* **What needs to be done**
Filter the records below, keeping only lines with the string "legend".

────────────────────

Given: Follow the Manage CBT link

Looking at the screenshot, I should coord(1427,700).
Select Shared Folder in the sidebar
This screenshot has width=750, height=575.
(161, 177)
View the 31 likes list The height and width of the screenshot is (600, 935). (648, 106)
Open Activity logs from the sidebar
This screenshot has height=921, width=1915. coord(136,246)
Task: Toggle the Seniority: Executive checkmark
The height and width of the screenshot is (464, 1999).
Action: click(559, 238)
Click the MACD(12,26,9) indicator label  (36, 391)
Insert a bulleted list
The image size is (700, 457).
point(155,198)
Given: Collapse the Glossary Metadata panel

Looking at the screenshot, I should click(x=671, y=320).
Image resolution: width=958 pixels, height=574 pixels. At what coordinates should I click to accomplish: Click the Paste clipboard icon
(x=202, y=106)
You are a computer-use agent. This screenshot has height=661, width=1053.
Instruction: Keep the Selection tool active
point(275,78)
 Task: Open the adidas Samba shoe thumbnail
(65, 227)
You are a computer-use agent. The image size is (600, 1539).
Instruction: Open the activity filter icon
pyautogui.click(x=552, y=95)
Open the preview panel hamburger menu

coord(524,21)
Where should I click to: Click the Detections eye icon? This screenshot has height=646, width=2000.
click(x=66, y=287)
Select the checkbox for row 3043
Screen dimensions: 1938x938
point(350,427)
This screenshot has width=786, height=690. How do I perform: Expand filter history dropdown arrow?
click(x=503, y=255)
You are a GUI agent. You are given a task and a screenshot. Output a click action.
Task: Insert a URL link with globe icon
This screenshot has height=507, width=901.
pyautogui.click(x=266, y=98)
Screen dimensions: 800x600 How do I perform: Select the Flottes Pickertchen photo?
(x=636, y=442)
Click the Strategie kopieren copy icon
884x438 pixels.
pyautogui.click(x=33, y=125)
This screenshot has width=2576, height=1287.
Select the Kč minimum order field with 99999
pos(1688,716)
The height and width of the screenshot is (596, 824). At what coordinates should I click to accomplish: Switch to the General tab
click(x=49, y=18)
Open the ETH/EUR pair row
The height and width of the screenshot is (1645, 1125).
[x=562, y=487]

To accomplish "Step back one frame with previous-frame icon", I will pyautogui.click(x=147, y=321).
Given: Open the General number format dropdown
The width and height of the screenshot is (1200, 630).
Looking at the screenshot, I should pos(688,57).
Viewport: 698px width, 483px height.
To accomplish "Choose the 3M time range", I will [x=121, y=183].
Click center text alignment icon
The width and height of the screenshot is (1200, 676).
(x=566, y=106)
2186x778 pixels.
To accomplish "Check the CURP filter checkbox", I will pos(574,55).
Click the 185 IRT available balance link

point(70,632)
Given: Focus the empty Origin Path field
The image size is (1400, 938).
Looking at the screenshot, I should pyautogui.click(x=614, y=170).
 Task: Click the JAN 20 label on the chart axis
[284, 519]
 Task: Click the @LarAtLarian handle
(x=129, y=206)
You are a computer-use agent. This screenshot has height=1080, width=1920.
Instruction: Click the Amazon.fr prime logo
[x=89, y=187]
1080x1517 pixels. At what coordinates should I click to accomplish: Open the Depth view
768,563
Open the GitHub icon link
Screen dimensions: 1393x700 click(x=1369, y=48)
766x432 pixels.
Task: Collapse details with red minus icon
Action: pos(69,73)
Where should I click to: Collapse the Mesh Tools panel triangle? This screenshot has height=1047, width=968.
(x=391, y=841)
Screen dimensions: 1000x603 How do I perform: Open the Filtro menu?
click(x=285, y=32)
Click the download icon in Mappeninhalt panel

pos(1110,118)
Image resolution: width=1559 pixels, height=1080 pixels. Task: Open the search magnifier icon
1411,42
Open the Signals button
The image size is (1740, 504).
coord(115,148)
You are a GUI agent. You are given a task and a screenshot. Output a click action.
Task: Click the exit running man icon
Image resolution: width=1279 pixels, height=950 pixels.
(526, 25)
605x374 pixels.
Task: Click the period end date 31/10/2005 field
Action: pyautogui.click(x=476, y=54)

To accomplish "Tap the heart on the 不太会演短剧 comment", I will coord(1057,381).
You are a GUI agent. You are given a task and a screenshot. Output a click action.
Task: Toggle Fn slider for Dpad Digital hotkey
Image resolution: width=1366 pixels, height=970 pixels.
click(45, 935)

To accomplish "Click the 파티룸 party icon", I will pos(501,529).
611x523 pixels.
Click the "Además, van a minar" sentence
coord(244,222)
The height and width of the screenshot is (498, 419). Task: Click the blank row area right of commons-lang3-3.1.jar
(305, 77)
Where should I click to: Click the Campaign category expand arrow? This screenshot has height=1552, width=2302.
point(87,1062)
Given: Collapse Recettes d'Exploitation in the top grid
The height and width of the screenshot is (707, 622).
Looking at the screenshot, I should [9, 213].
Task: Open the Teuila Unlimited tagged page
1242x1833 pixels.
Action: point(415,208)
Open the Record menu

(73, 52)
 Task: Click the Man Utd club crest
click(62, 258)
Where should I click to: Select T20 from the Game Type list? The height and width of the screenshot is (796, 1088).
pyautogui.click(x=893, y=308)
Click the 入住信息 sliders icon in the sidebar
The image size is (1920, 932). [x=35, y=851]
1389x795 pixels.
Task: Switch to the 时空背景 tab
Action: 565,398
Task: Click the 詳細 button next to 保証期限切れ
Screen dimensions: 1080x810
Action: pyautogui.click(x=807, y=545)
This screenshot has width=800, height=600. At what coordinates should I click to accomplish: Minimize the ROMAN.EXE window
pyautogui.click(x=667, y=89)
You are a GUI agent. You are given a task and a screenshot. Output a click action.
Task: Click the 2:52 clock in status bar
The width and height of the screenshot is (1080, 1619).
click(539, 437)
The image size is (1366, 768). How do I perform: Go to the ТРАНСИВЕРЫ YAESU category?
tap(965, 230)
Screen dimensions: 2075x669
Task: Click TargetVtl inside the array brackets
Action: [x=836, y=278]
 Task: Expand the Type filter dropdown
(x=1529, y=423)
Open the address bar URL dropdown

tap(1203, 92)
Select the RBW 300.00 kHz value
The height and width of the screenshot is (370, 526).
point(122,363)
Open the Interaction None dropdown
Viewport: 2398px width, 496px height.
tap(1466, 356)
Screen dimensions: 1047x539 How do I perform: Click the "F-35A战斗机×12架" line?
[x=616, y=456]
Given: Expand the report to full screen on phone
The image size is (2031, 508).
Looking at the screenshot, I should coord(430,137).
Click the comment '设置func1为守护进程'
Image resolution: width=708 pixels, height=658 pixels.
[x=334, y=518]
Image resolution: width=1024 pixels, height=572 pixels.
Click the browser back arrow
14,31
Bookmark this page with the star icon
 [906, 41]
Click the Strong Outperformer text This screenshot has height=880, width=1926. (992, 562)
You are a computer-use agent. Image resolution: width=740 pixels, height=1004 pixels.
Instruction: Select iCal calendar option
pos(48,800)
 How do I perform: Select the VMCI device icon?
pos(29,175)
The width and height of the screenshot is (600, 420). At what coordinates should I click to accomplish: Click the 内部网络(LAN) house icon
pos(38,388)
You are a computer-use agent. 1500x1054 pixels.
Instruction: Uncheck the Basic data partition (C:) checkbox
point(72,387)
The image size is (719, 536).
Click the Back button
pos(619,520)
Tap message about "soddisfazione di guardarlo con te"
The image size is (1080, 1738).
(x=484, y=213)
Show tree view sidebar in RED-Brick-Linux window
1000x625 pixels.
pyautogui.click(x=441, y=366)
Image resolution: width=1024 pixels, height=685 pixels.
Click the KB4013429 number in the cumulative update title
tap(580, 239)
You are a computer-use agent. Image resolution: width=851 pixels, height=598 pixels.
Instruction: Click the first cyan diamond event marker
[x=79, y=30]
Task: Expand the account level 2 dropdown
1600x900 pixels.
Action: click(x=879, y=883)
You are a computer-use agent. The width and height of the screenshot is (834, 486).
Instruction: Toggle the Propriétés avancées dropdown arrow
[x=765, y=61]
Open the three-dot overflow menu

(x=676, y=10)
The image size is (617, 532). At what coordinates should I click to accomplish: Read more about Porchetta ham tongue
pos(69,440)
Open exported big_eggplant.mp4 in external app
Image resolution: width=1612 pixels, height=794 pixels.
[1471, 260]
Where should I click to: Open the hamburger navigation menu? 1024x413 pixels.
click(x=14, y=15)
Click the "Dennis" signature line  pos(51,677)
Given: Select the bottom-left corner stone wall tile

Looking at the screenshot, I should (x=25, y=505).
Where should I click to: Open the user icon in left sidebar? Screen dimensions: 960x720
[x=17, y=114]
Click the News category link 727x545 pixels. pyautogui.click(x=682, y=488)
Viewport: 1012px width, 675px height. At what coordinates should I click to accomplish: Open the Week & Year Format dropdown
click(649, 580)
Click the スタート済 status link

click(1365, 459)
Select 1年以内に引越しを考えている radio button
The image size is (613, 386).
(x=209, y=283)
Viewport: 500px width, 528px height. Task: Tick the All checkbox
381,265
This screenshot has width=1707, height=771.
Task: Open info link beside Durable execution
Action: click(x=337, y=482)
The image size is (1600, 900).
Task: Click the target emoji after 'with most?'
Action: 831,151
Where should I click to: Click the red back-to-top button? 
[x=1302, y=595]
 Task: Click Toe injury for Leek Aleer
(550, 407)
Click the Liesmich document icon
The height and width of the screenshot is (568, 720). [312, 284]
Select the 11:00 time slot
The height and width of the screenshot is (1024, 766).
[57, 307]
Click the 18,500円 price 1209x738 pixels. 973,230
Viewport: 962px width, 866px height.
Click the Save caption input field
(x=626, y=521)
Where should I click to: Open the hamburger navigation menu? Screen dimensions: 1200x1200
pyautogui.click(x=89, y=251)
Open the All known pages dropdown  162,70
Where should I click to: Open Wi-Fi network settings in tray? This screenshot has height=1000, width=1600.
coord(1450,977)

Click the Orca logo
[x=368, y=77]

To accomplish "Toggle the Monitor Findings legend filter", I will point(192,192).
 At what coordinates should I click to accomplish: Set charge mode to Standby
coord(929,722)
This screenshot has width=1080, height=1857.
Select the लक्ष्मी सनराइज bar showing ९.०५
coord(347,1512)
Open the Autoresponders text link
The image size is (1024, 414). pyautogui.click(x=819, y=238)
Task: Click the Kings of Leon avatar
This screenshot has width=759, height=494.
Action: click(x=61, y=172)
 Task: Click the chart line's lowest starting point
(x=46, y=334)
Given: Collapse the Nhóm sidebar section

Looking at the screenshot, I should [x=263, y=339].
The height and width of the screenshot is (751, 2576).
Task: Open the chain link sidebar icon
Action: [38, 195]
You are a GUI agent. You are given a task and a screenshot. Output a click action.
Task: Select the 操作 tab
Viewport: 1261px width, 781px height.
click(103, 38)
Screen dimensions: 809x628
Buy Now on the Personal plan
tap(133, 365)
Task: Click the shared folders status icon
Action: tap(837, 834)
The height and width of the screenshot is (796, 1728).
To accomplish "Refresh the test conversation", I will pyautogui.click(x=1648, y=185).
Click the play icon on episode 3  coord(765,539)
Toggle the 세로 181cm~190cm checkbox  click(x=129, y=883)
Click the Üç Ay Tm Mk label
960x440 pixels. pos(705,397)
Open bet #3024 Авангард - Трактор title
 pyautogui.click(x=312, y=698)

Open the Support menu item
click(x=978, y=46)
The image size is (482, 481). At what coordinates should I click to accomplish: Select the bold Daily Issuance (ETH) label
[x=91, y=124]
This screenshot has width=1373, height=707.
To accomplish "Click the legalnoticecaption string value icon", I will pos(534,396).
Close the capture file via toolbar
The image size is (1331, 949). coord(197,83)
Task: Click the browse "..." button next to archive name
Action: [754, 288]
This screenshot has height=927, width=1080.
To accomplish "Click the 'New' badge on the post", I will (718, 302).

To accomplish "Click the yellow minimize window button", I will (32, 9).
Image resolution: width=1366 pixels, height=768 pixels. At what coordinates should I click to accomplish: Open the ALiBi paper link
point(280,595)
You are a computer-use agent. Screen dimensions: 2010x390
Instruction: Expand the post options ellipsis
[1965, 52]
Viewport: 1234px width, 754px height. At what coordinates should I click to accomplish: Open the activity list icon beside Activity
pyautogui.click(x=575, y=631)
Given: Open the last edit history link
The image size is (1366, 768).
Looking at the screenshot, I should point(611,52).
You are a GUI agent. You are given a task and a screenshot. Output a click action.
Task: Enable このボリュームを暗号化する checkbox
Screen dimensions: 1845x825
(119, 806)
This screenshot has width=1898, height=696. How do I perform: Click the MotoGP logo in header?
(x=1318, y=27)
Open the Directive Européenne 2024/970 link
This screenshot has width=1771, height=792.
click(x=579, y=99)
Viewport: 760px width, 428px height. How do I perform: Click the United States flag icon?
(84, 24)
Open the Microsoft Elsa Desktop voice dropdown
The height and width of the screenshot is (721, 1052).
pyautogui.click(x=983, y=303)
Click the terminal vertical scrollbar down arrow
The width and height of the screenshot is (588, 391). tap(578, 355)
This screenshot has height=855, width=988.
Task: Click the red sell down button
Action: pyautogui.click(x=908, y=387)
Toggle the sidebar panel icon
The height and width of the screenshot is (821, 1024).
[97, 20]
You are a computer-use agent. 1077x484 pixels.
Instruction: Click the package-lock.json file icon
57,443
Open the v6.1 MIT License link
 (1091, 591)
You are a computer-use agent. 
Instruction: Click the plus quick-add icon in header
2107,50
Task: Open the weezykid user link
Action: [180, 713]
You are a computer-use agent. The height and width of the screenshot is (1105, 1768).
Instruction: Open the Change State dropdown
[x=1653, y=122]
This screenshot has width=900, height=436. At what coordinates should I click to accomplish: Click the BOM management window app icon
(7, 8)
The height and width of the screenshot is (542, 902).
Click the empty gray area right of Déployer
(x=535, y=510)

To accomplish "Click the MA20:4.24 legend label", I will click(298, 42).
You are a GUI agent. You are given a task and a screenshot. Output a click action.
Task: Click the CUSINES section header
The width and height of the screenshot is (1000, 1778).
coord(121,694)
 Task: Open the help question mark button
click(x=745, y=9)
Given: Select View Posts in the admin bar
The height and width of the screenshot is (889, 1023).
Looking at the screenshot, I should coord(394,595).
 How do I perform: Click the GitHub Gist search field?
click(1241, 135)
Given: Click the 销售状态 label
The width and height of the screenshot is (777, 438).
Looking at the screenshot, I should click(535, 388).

────────────────────

* **Response to this task**
To accomplish "Toggle the Monitor Findings legend filter", I will point(192,192).
To accomplish "Click the MA20:4.24 legend label", I will click(298, 42).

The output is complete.